O sinistro homem de preto apresentou-se ao doente da cama 2 como o médico da dor. O meu colega e vizinho agradeceu a visita e perguntou-lhe o que é que ele lhe tinha para lhe dar.

 

(pelo sim pelo não faço legenda: da dor e dador soam exactamente da mesma maneira. A língua portuguesa é mesmo muito traiçoeira)

 

Foram dolorosas para mim todas as recordações do episódio do sinistro médico da dor, que, no meu caso concreto, falhou, porque provocou dor, em vez de a aliviar.

 

Deram-me ordem de soltura um pouco antes do meio dia, depois de me oferecerem uma chávena de chá quente e de se certificarem que eu me aguentava nas canetas quando fui à casa de banho escovar os dentes.

 

Com excepção dos dois momentos críticos (o xixi para o pistolão e a noite em branco) trata-se de uma história bonita e com um fim feliz.

 

Porém, antes de colocar o ponto final no relato desta minha experiência, permito-me abusar um pouco mais da vossa paciência e fazer um reparo.

 

Sou um fã incorrigível de série televisivas, incluindo as protagonizadas por médicos.

 

Já não me lembro muito bem do Dr. Kildare, mas actualmente sigo o ER, House e Anatomia de Grey (a principio quase me apaixonava pela Meredith mas agora já estou um bocado farto dela, não só da sua cara esquisita mas também da sua irritante personalidade).

 

Estas séries televisivas retratam o dia a dia hospitalar visto a partir dos médicos.

 

Ora a rotina de um hospital vista a partir de uma cama é muito diferente.

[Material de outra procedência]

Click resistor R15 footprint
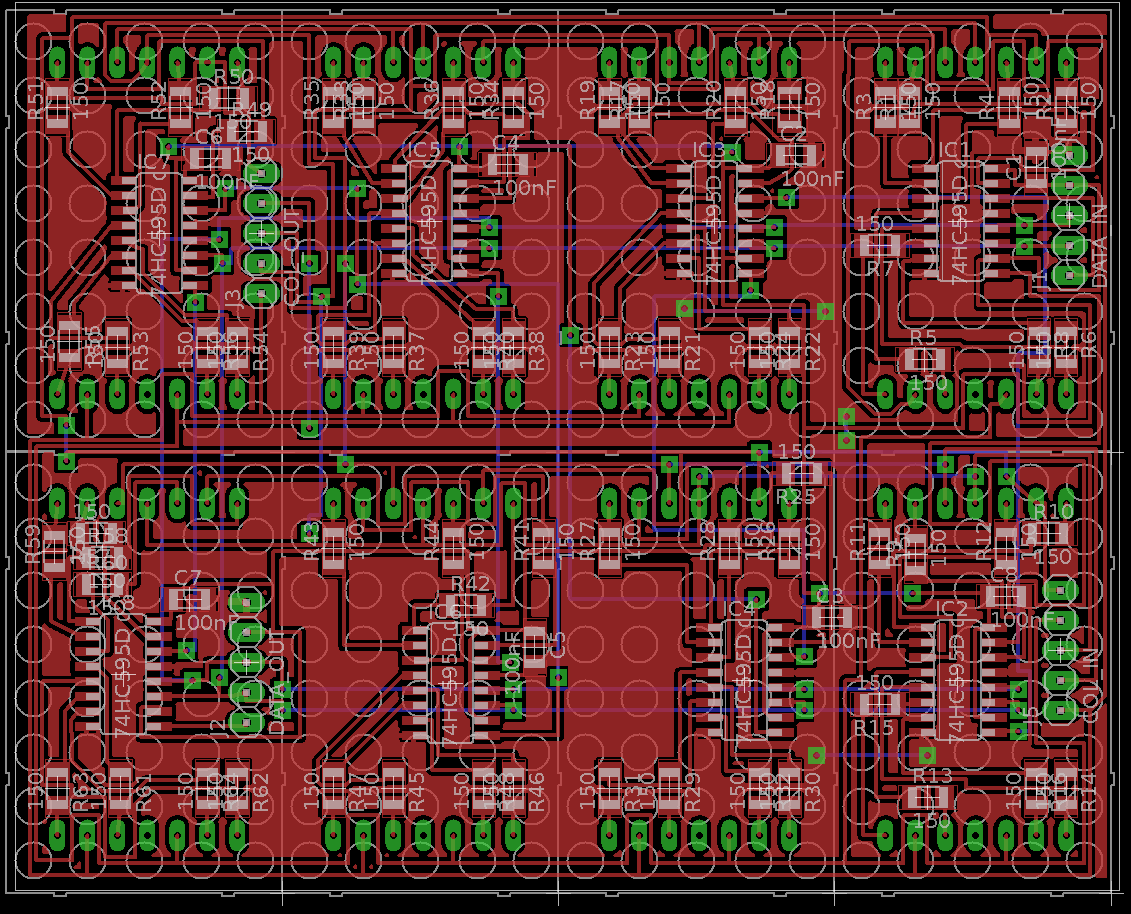This screenshot has height=914, width=1131. coord(876,705)
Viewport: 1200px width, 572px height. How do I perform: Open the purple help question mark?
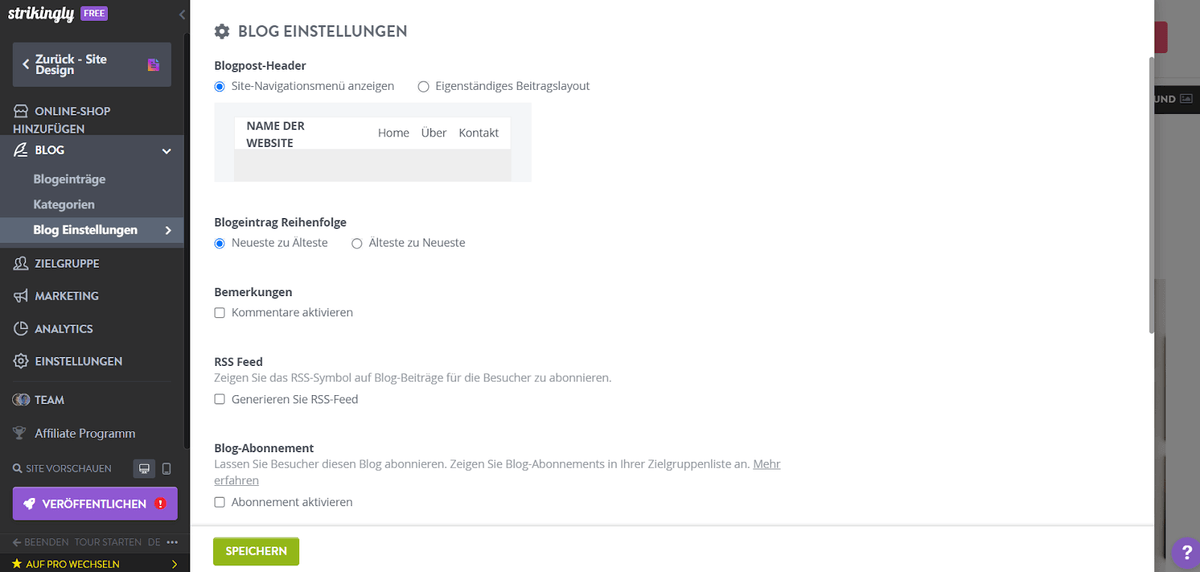coord(1186,550)

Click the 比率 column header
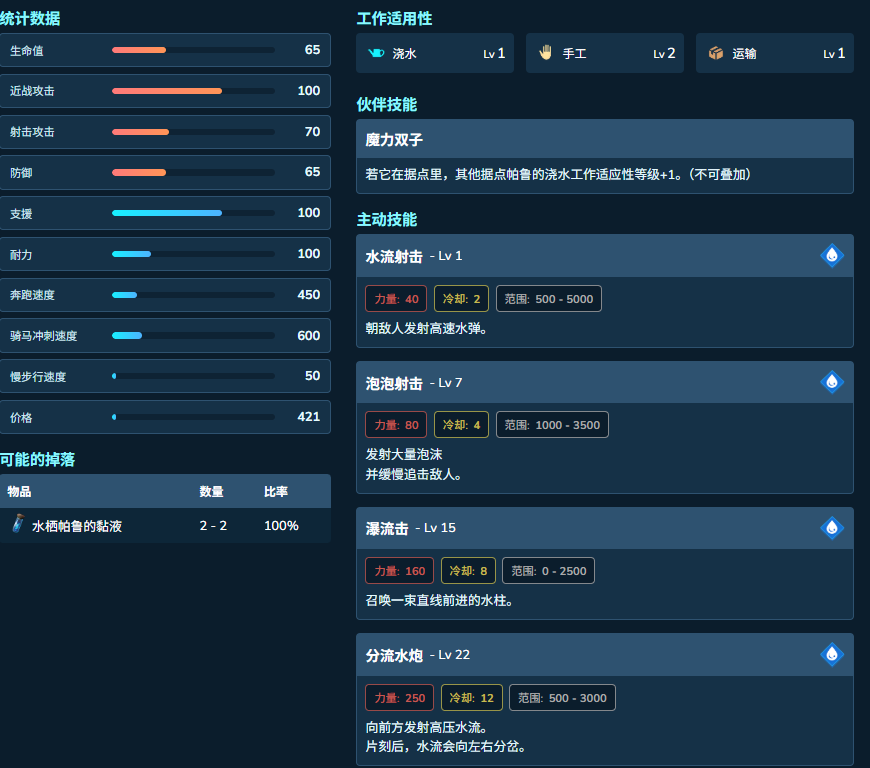tap(276, 492)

Logo a começar, porque lidamos muito com auxiliares e enfermeiros – e raramente vemos os médicos.

 

FIM

 

 

PS. Seria muito ingrato da minha parte concluir este relato sem agradecer publicamente a quatro amigos médicos:

O Rui Ponce Leão, que diagnosticou o problema.

O Eurico Castro Alves que generosamente tratou de toda a logística e abriu as portas que havia para abrir

O Zé David que pacientemente extraiu uma vesícula complicada

O Zé Martins que não pode ser o anestesista como queria ser porque, no entretanto, nos deixou (um grande abraço para ti, onde quer que tu estejas, Zé!)